Description
Our tribute to one of London’s most popular exports! Our all grain recipe clone of London Pride by Fullers is inspired by long afternoons drinking with friends, enjoying time together. This beer features the finest malts possible from Simpson, including the beautiful DRC (Double Roaster Crystal) malt which adds a dry fruit undertone to the malt character. The use of 3 hop varieties at the aroma stage of the boil gives a pleasant hoppy aroma whilst not masking that beautiful fruit forward note form the malt. The use of White Labs WLP002 brings an authenticity to the beer which can’t be easily replicated by other strains.
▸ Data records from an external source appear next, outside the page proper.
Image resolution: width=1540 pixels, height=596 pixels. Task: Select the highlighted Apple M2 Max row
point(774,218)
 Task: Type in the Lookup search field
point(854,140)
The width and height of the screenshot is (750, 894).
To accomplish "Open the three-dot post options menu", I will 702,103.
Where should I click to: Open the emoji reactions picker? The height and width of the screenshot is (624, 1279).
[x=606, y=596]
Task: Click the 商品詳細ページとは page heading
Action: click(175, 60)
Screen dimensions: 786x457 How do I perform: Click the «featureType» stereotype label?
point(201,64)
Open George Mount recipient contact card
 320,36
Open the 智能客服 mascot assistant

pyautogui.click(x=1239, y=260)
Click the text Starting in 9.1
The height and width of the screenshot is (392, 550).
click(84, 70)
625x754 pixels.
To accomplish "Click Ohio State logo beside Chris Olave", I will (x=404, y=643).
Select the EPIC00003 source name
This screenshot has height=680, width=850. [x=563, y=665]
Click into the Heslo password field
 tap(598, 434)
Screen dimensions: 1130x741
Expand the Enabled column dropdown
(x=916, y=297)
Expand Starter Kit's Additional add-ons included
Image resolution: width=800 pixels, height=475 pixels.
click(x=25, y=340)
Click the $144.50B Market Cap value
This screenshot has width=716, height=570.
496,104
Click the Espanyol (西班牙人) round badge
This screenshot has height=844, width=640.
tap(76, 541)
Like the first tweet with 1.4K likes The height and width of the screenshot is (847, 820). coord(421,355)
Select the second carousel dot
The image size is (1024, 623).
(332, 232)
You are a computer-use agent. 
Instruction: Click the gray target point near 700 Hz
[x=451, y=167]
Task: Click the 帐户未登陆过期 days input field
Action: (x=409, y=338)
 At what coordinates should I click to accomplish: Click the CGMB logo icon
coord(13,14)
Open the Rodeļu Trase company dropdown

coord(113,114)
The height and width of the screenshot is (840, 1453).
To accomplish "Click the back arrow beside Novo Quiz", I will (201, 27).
This beer is perfect for drinking on a Saturday afternoon with friends or in front of the fire on a cold evening!
Ingredients Included
Simpsons Best Pale Ale Malt
Simpsons DRC (Double Roast Crystal)
Target T90 Pellets (30 grams)
Goldings (East Kent Goldings) T90 Pellets (10 grams)
Northdown Pellets (10 grams)
Challenger T90 Pellets (10 grams)
WLP002 English Ale Yeast (1 packs)
Method
Beer Style (main): British Ales
Beer Style (sub): Special Bitter or Best Bitter
Batch Size: 23
Original Gravity: 1.048
Final Gravity: 1.012
ABV %: 4.7
IBU: 32
THE MASH
Temperature °C: 64
Length (mins): 60
Out temp °C: 75
Out time (mins): 10
THE BOIL
Boil time (mins): 60
Additions and timing:
30g Target @ 60mins
10g Goldings @ 5min
10g Northdown @ 5min
10g Challenger @ 5min
Secondary additions and timing:
Add yeast nutrients and finings (protofloc) at 10mins.
Yeast: WLP002
Fermentation temperature/steps: 18C – 10 days
Comments:
Ferment at 18c for 10 days or until final gravity is reached and stable. At this point hold the temperature for a few days to allow the yeast to clean up any diacetyl prior to packaging.
This beer will do well in most packaging conditions but for real pub authenticity then why not try drinking this through a beer engine connected to a keg or on draft from a kegerator or keezer.
Lewis (verified owner) –
Amongst the best beers I’ve made, drinking it right now after 10 days bottle conditioning and it’s fantastic. Not my favourite style of beer until now but might be converted. Had worried about fermentation because it was hot at about 24 degrees. Beer is perfect. Brilliant kit.
Andrew George (verified owner) –
One of the best, bottled with priming sugar!
Steve Stringer (verified owner) –
One of thyebest traditional bitters I have made. I tried it with Nottingham yeast and it has been a big hit.